I am looking for a solid rubber (without metal in the core) mouthpiece bit in Miniature Horse sizes. I have tried all of the places that I can think of that I know carry Miniature Horse size tack; Star Lake, Ozark, Mini Express, Double TT, National Bridle, Schneiders, Chick's, etc. Does anyone have any suggestions? The only Miniature Horse size rubber bits that have been able to find have had a solid metal core; so they've only really been covered in rubber.


----------



## FurstPlaceMiniatures (Sep 4, 2014)

Solid rubber bits are downright dangerous. They can break a lot easier and wear out quick.

A bit covered in rubber is far safer and feels the se to the horse.

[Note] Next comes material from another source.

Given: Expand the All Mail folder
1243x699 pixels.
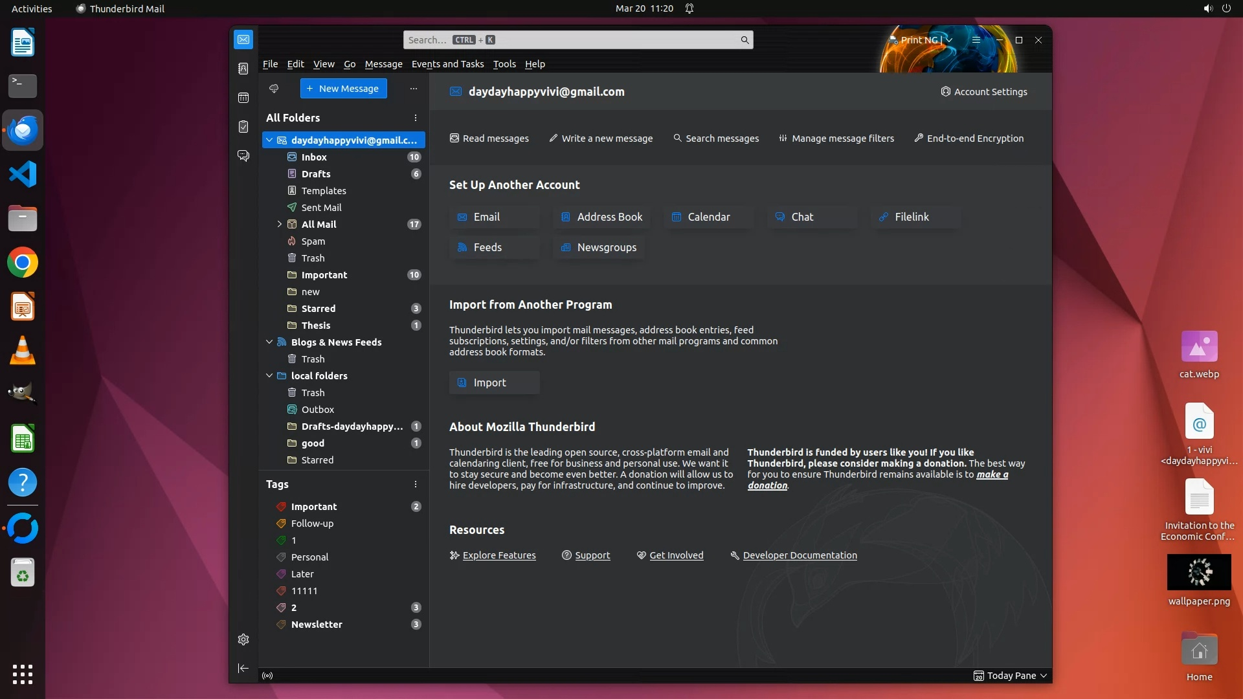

A bit is only as harsh as he hands that use it. I've seen tongues split in gigantic eggbutts and colts with mouths like butter broken in a twisted wire. My green baby welsh x freaks out and hates thick bits - will only go well in a thin broken half cheek snaffle - not the thick hollow mouth rubber loose ring eggbutt. His mouth is soft because my hands are not because the bit is mild.


----------



## Margo_C-T (Sep 22, 2014)

Barry Hook would disagree. He uses solid rubber mouthed bits, which he states he often has 'especially made' for his use, for many of the horses he drives, small to large, singles to multiples, under 'out in the real world' conditions, in the UK. He is very highly regarded among serious drivers here. You can look on Youtube for a number of interesting and informative videos from him. A metal bit that is covered in rubber is simply not the 'same' as a truly yielding and flexible, QUALITY, rubber mouthpiece bit. It is true that you should try to use a bit that a horse provably 'likes' and accepts, and different horses will like/accepts different bits...and also that if your hands are harsh,you might well'do damage' to a mouth with nearly any bit...and what thinking person would use a twisted wire on a colt,I'd have to ask....ALL single joint broken mouthpiece bits will have some degree of 'nutcracker' action, and while many horses do accept them, many also do not.


----------



## Jules (Sep 24, 2014)

I agree with Margo re: bitting. I love watching Barry and Mel's videos. All gear should get the once over before harnessing up, I doubt a solid rubber bit would fail unexpectantly


----------